= MATERIAL PROVIDED =
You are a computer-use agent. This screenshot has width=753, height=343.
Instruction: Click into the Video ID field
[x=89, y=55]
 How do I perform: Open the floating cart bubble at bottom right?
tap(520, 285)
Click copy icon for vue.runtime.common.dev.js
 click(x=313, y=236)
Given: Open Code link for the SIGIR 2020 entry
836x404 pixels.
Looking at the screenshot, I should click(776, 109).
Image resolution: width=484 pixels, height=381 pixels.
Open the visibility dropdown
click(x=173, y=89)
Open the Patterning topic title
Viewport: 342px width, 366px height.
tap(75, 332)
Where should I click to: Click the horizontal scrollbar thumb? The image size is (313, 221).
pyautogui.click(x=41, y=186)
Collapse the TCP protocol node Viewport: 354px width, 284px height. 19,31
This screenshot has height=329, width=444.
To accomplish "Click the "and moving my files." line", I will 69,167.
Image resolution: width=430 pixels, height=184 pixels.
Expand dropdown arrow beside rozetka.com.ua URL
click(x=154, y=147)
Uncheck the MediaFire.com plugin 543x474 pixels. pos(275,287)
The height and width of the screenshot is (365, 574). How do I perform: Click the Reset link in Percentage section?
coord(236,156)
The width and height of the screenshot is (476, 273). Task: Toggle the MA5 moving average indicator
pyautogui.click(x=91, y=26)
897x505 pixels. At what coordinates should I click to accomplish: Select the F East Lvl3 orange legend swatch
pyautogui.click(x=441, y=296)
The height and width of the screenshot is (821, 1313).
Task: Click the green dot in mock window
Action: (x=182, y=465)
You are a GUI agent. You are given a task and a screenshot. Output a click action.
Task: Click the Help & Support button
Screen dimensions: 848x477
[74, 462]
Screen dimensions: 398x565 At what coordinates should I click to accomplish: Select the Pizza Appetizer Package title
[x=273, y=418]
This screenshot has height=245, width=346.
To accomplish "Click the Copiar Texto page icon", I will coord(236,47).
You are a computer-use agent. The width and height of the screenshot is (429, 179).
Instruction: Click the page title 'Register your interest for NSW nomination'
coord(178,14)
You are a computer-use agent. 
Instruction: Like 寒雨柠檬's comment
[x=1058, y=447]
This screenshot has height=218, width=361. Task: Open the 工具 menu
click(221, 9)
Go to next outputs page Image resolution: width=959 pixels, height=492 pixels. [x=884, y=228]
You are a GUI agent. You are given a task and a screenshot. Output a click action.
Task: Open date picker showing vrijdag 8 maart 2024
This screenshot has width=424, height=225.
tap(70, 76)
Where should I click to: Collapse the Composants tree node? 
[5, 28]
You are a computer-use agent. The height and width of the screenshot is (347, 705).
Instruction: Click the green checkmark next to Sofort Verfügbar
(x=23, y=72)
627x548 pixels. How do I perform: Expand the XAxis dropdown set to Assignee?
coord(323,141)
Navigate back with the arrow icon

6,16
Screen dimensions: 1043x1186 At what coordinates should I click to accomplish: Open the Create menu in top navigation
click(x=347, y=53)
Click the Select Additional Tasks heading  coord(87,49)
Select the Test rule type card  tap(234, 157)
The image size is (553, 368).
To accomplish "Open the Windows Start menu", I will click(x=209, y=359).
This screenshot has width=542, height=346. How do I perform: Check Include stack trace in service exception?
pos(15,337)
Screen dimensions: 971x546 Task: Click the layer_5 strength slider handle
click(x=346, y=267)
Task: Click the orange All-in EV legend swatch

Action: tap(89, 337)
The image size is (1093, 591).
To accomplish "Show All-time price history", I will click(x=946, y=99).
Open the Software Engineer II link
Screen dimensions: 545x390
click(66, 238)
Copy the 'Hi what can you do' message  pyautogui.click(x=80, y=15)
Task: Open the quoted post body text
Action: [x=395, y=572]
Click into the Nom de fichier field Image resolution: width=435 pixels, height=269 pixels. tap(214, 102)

= WHAT YOU ARE ASKED TO DO =
Word for word, set down all the lines above.

= EXERCISE RESULT =
You are a computer-use agent. This screenshot has width=753, height=343.
Instruction: Click into the Video ID field
[x=89, y=55]
 How do I perform: Open the floating cart bubble at bottom right?
tap(520, 285)
Click copy icon for vue.runtime.common.dev.js
 click(x=313, y=236)
Given: Open Code link for the SIGIR 2020 entry
836x404 pixels.
Looking at the screenshot, I should click(776, 109).
Image resolution: width=484 pixels, height=381 pixels.
Open the visibility dropdown
click(x=173, y=89)
Open the Patterning topic title
Viewport: 342px width, 366px height.
tap(75, 332)
Where should I click to: Click the horizontal scrollbar thumb? The image size is (313, 221).
pyautogui.click(x=41, y=186)
Collapse the TCP protocol node Viewport: 354px width, 284px height. 19,31
This screenshot has height=329, width=444.
To accomplish "Click the "and moving my files." line", I will 69,167.
Image resolution: width=430 pixels, height=184 pixels.
Expand dropdown arrow beside rozetka.com.ua URL
click(x=154, y=147)
Uncheck the MediaFire.com plugin 543x474 pixels. pos(275,287)
The height and width of the screenshot is (365, 574). How do I perform: Click the Reset link in Percentage section?
coord(236,156)
The width and height of the screenshot is (476, 273). Task: Toggle the MA5 moving average indicator
pyautogui.click(x=91, y=26)
897x505 pixels. At what coordinates should I click to accomplish: Select the F East Lvl3 orange legend swatch
pyautogui.click(x=441, y=296)
The height and width of the screenshot is (821, 1313).
Task: Click the green dot in mock window
Action: (x=182, y=465)
You are a GUI agent. You are given a task and a screenshot. Output a click action.
Task: Click the Help & Support button
Screen dimensions: 848x477
[74, 462]
Screen dimensions: 398x565 At what coordinates should I click to accomplish: Select the Pizza Appetizer Package title
[x=273, y=418]
This screenshot has height=245, width=346.
To accomplish "Click the Copiar Texto page icon", I will coord(236,47).
You are a computer-use agent. The width and height of the screenshot is (429, 179).
Instruction: Click the page title 'Register your interest for NSW nomination'
coord(178,14)
You are a computer-use agent. 
Instruction: Like 寒雨柠檬's comment
[x=1058, y=447]
This screenshot has height=218, width=361. Task: Open the 工具 menu
click(221, 9)
Go to next outputs page Image resolution: width=959 pixels, height=492 pixels. [x=884, y=228]
You are a GUI agent. You are given a task and a screenshot. Output a click action.
Task: Open date picker showing vrijdag 8 maart 2024
This screenshot has width=424, height=225.
tap(70, 76)
Where should I click to: Collapse the Composants tree node? 
[5, 28]
You are a computer-use agent. The height and width of the screenshot is (347, 705).
Instruction: Click the green checkmark next to Sofort Verfügbar
(x=23, y=72)
627x548 pixels. How do I perform: Expand the XAxis dropdown set to Assignee?
coord(323,141)
Navigate back with the arrow icon

6,16
Screen dimensions: 1043x1186 At what coordinates should I click to accomplish: Open the Create menu in top navigation
click(x=347, y=53)
Click the Select Additional Tasks heading  coord(87,49)
Select the Test rule type card  tap(234, 157)
The image size is (553, 368).
To accomplish "Open the Windows Start menu", I will click(x=209, y=359).
This screenshot has width=542, height=346. How do I perform: Check Include stack trace in service exception?
pos(15,337)
Screen dimensions: 971x546 Task: Click the layer_5 strength slider handle
click(x=346, y=267)
Task: Click the orange All-in EV legend swatch

Action: tap(89, 337)
The image size is (1093, 591).
To accomplish "Show All-time price history", I will click(x=946, y=99).
Open the Software Engineer II link
Screen dimensions: 545x390
click(66, 238)
Copy the 'Hi what can you do' message  pyautogui.click(x=80, y=15)
Task: Open the quoted post body text
Action: [x=395, y=572]
Click into the Nom de fichier field Image resolution: width=435 pixels, height=269 pixels. tap(214, 102)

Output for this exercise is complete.